Setiap kali angin bertiup, aku sering teringat Mama dan Papa, betapa hancur hati mereka saat mendengar kabar buruk itu. Milo, si burung beo ini, menjadi saksi bisu atas perubahan dalam hidupku. Usiaku dan Kak Ibra yang terpaut lima tahun membuat hubungan kami sangat dekat, namun kehilangan yang kami alami seakan membentuk kekuatan tersendiri dalam keluarga kami. Berkali-kali, kami harus menghadapi kehilangan orang-orang yang kami cintai.

"Ketika Kak Ibra baru berusia empat tahun, Mama mengalami keguguran karena terpeleset di kamar mandi. Hal itu membuat kami sangat sedih karena kehilangan keluarga untuk pertama kalinya."

"Lalu, setahun kemudian, kamu lahir, Lail. Kami merasa bahagia atas malam kelahiranmu itu, berharap malam yang indah itu bisa membuat keluarga kita selalu bahagia."

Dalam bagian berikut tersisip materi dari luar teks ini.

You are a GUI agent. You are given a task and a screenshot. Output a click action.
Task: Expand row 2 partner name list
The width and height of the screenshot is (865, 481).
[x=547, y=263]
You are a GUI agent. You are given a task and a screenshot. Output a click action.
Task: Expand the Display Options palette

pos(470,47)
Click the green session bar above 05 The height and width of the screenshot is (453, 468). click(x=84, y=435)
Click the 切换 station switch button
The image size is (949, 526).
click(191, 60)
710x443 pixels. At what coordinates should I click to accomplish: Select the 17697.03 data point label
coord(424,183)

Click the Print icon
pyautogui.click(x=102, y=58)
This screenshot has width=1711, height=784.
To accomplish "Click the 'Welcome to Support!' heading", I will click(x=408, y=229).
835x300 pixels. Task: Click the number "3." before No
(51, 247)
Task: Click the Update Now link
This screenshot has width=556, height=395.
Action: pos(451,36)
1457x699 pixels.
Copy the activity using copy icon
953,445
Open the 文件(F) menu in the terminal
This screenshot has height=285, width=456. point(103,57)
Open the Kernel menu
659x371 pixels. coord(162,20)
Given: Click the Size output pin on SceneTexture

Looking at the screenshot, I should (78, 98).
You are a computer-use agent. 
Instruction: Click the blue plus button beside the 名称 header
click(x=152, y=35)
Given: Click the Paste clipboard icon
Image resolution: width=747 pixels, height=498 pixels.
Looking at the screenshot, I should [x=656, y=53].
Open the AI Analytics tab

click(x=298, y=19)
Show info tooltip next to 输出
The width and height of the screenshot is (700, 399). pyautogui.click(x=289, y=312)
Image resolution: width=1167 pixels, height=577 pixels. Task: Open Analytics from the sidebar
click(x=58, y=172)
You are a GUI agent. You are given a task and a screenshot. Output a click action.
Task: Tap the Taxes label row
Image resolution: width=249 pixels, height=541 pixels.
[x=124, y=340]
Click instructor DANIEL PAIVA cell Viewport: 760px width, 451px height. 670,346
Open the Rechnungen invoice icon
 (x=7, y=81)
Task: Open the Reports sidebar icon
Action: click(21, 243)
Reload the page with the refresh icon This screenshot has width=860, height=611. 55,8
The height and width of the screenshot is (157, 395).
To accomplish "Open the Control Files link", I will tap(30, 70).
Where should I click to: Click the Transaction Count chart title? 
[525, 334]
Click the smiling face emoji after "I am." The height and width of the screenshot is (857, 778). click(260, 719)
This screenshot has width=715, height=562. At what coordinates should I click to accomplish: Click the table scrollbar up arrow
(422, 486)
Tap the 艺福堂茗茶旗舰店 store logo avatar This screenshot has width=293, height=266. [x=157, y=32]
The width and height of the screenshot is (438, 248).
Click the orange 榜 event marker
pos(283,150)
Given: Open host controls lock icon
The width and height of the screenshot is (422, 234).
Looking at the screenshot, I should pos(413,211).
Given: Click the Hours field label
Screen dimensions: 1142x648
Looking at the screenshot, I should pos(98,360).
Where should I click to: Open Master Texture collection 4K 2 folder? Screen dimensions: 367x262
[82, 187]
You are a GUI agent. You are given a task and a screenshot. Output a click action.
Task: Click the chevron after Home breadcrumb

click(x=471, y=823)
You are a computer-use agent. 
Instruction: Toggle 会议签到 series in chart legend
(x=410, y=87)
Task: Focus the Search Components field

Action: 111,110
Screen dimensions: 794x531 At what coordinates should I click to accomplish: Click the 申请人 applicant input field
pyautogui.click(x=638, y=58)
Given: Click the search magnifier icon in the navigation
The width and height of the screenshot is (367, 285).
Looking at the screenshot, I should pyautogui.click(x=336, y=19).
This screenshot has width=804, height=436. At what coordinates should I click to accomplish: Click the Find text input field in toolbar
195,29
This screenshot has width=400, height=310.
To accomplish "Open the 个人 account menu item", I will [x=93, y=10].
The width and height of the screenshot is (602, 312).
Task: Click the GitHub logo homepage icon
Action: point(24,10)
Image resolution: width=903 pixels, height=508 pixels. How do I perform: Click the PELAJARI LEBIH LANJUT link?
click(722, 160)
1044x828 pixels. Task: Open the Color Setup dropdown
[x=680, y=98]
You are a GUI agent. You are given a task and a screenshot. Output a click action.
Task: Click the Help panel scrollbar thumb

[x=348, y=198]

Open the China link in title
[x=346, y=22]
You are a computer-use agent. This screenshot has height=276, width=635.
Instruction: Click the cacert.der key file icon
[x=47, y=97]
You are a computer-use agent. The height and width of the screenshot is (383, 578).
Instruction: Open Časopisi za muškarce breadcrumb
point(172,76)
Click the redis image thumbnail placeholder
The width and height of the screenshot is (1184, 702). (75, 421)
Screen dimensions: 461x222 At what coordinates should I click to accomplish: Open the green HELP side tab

"Lalu, Papamu memberimu nama Laila Shazhara, yang berarti keindahan malam yang bercahaya. Dengan nama itu, dia berharap Allah menakdirkanmu menjadi cahaya kebahagiaan dan keberkahan bagi keluarga kita."

"Tapi, sayang, kebahagiaan itu hanya berlangsung sementara, Lail. Memang, kakek dari pihak Papamu sudah tiada sejak Papamu masih berusia lima tahun. Namun, kesedihan semakin dalam ketika nenek dari Papamu meninggal karena penyakit kelenjar getah bening, tepat satu bulan setelah kamu lahir," ucap Mama, menahan air mata. "Setiap kehilangan meninggalkan luka yang tak pernah benar-benar sembuh, tapi kami harus belajar untuk tetap bertahan, meski perihnya terasa."

Mama selalu menjadi pilar kekuatan yang tak tergoyahkan. Dalam enam tahun terakhir, kami mulai merasakan sedikit kelegaan, tetapi takdir kembali menguji kami. Kecelakaan itu merenggut kemampuan kakiku, dan ketika aku terbaring koma, Iman—yang kini mantan suamiku, menjatuhkan talak tiga di hadapan Mama dan Papa. Semua ini baru kuketahui setelah aku sadar.

Aku memejamkan mata, berharap cobaan kami selesai sampai di sini. Keberanian yang tersisa seolah lenyap saat menyadari betapa banyaknya yang telah kami hilangkan. "Ya Rabb, aku tidak kuat lagi," bisikku dalam hati, mengingatkan diriku untuk berjuang meski beban ini terlalu berat.

Musibah memang terasa jauh lebih berat ketika datang tanpa disangka, dan sering kali meninggalkan luka yang lebih mendalam—kutipan dari buku Filosofi Teras yang relevan denganku.